____ Given data

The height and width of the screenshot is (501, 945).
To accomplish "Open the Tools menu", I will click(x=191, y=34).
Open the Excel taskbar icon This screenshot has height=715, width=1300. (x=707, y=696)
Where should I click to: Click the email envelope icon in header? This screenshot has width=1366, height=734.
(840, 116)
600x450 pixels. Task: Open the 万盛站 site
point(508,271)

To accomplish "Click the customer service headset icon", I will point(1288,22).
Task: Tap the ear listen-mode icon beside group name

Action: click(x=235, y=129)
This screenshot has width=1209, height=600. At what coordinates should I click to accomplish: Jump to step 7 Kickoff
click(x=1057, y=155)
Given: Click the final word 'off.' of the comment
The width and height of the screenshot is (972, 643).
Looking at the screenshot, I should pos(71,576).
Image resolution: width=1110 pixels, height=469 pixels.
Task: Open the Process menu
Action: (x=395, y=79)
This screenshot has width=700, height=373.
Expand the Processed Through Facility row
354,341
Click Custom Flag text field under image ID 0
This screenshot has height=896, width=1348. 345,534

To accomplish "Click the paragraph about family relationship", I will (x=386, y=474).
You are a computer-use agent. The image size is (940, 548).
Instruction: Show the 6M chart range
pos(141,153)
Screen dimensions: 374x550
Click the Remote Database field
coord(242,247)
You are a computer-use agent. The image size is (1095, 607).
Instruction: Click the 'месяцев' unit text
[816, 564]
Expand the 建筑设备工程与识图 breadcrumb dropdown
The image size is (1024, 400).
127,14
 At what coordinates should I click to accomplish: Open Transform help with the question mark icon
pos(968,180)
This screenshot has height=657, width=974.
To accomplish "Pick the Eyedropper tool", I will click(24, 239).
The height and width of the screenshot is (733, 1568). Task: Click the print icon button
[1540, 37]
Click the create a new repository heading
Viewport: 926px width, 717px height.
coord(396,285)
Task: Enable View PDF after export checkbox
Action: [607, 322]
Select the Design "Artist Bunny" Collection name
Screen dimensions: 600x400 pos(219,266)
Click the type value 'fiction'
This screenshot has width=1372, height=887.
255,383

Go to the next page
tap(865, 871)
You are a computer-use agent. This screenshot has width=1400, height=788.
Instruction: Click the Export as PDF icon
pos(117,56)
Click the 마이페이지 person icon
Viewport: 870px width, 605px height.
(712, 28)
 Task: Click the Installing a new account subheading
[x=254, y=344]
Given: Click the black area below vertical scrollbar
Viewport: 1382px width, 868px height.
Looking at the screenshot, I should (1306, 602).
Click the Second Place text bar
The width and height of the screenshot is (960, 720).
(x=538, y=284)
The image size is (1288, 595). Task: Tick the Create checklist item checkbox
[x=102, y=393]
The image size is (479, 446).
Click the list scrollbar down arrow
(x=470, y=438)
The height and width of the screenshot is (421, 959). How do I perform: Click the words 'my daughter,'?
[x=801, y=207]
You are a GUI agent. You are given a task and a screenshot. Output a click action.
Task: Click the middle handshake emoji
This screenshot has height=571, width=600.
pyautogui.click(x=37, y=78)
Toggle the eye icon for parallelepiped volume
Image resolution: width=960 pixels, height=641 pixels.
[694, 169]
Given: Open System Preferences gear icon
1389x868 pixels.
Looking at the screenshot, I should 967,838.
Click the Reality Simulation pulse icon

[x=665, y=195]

________

Render all of the rows above as a numbered list, omitting the blank lines.

1. The height and width of the screenshot is (501, 945).
2. To accomplish "Open the Tools menu", I will click(x=191, y=34).
3. Open the Excel taskbar icon This screenshot has height=715, width=1300. (x=707, y=696)
4. Where should I click to: Click the email envelope icon in header? This screenshot has width=1366, height=734.
5. (840, 116)
6. 600x450 pixels. Task: Open the 万盛站 site
7. point(508,271)
8. To accomplish "Click the customer service headset icon", I will point(1288,22).
9. Task: Tap the ear listen-mode icon beside group name
10. Action: click(x=235, y=129)
11. This screenshot has width=1209, height=600. At what coordinates should I click to accomplish: Jump to step 7 Kickoff
12. click(x=1057, y=155)
13. Given: Click the final word 'off.' of the comment
14. The width and height of the screenshot is (972, 643).
15. Looking at the screenshot, I should pos(71,576).
16. Image resolution: width=1110 pixels, height=469 pixels.
17. Task: Open the Process menu
18. Action: (x=395, y=79)
19. This screenshot has width=700, height=373.
20. Expand the Processed Through Facility row
21. 354,341
22. Click Custom Flag text field under image ID 0
23. This screenshot has height=896, width=1348. 345,534
24. To accomplish "Click the paragraph about family relationship", I will (x=386, y=474).
25. You are a computer-use agent. The image size is (940, 548).
26. Instruction: Show the 6M chart range
27. pos(141,153)
28. Screen dimensions: 374x550
29. Click the Remote Database field
30. coord(242,247)
31. You are a computer-use agent. The image size is (1095, 607).
32. Instruction: Click the 'месяцев' unit text
33. [816, 564]
34. Expand the 建筑设备工程与识图 breadcrumb dropdown
35. The image size is (1024, 400).
36. 127,14
37.  At what coordinates should I click to accomplish: Open Transform help with the question mark icon
38. pos(968,180)
39. This screenshot has height=657, width=974.
40. To accomplish "Pick the Eyedropper tool", I will click(24, 239).
41. The height and width of the screenshot is (733, 1568). Task: Click the print icon button
42. [1540, 37]
43. Click the create a new repository heading
44. Viewport: 926px width, 717px height.
45. coord(396,285)
46. Task: Enable View PDF after export checkbox
47. Action: [607, 322]
48. Select the Design "Artist Bunny" Collection name
49. Screen dimensions: 600x400 pos(219,266)
50. Click the type value 'fiction'
51. This screenshot has width=1372, height=887.
52. 255,383
53. Go to the next page
54. tap(865, 871)
55. You are a computer-use agent. This screenshot has width=1400, height=788.
56. Instruction: Click the Export as PDF icon
57. pos(117,56)
58. Click the 마이페이지 person icon
59. Viewport: 870px width, 605px height.
60. (712, 28)
61.  Task: Click the Installing a new account subheading
62. [x=254, y=344]
63. Given: Click the black area below vertical scrollbar
64. Viewport: 1382px width, 868px height.
65. Looking at the screenshot, I should (1306, 602).
66. Click the Second Place text bar
67. The width and height of the screenshot is (960, 720).
68. (x=538, y=284)
69. The image size is (1288, 595). Task: Tick the Create checklist item checkbox
70. [x=102, y=393]
71. The image size is (479, 446).
72. Click the list scrollbar down arrow
73. (x=470, y=438)
74. The height and width of the screenshot is (421, 959). How do I perform: Click the words 'my daughter,'?
75. [x=801, y=207]
76. You are a GUI agent. You are given a task and a screenshot. Output a click action.
77. Task: Click the middle handshake emoji
78. This screenshot has height=571, width=600.
79. pyautogui.click(x=37, y=78)
80. Toggle the eye icon for parallelepiped volume
81. Image resolution: width=960 pixels, height=641 pixels.
82. [694, 169]
83. Given: Open System Preferences gear icon
84. 1389x868 pixels.
85. Looking at the screenshot, I should 967,838.
86. Click the Reality Simulation pulse icon
87. [x=665, y=195]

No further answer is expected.